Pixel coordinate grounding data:
..........
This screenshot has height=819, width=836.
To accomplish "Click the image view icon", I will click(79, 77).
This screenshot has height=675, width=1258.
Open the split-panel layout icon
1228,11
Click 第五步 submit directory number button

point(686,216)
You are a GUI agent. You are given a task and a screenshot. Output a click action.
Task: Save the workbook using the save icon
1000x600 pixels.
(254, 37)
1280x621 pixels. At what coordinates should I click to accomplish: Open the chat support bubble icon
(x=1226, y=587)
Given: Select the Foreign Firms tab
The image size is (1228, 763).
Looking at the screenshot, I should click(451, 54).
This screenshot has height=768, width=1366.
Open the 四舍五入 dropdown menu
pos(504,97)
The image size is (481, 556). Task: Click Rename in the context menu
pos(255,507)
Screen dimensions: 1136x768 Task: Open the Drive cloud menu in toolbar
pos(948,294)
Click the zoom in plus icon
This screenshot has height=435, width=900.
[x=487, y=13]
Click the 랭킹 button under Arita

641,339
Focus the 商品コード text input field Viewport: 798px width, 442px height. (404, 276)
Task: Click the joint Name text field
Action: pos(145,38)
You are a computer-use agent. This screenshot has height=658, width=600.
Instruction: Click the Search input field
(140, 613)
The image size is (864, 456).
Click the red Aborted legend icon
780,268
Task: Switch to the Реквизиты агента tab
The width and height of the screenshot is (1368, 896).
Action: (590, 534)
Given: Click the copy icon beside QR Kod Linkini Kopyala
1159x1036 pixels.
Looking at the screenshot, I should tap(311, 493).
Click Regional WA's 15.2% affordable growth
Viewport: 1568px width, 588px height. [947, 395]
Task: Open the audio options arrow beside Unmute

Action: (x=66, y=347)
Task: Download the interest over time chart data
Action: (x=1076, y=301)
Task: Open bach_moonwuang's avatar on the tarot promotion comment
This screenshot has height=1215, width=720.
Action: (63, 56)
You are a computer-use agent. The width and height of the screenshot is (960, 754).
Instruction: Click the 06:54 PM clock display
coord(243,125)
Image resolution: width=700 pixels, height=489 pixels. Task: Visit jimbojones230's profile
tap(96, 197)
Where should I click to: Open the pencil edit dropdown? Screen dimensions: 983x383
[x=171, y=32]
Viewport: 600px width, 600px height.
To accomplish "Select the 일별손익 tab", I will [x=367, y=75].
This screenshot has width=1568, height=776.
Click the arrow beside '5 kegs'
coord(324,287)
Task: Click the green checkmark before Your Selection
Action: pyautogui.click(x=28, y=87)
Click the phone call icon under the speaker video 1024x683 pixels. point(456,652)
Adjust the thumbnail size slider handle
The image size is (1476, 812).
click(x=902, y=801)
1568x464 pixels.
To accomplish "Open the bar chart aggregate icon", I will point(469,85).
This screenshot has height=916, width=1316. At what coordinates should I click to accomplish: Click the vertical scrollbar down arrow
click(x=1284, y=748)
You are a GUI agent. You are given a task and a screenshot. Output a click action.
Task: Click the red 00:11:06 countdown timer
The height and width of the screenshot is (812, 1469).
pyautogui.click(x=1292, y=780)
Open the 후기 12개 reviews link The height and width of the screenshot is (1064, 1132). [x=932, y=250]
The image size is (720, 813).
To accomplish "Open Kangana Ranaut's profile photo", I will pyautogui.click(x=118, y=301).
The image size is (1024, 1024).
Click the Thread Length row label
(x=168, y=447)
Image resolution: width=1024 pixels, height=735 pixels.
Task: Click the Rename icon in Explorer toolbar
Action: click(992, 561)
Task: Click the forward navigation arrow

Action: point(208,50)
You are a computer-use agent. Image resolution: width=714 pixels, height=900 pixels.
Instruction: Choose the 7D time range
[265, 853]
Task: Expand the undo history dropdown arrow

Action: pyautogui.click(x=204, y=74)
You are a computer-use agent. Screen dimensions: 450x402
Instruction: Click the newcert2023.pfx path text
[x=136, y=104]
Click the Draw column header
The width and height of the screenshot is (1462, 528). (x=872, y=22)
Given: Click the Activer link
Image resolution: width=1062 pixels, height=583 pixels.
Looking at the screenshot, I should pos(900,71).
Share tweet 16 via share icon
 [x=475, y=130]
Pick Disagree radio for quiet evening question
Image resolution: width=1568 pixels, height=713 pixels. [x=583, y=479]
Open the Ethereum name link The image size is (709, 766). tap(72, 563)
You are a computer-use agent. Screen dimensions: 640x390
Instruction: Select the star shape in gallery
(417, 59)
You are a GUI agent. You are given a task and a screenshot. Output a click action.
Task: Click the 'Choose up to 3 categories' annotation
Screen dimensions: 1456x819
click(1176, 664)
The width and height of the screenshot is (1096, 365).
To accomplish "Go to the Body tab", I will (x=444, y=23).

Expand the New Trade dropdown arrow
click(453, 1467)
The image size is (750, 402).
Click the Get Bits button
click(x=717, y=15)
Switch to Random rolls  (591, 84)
..........
EXERCISE AIM: Every line above in which the word "will" is present must be copied into the answer.

SOLUTION TO THIS EXERCISE:
To accomplish "Click the image view icon", I will click(79, 77).
To accomplish "Select the 일별손익 tab", I will [x=367, y=75].
To accomplish "Open the bar chart aggregate icon", I will point(469,85).
To accomplish "Open Kangana Ranaut's profile photo", I will pyautogui.click(x=118, y=301).
To accomplish "Go to the Body tab", I will (x=444, y=23).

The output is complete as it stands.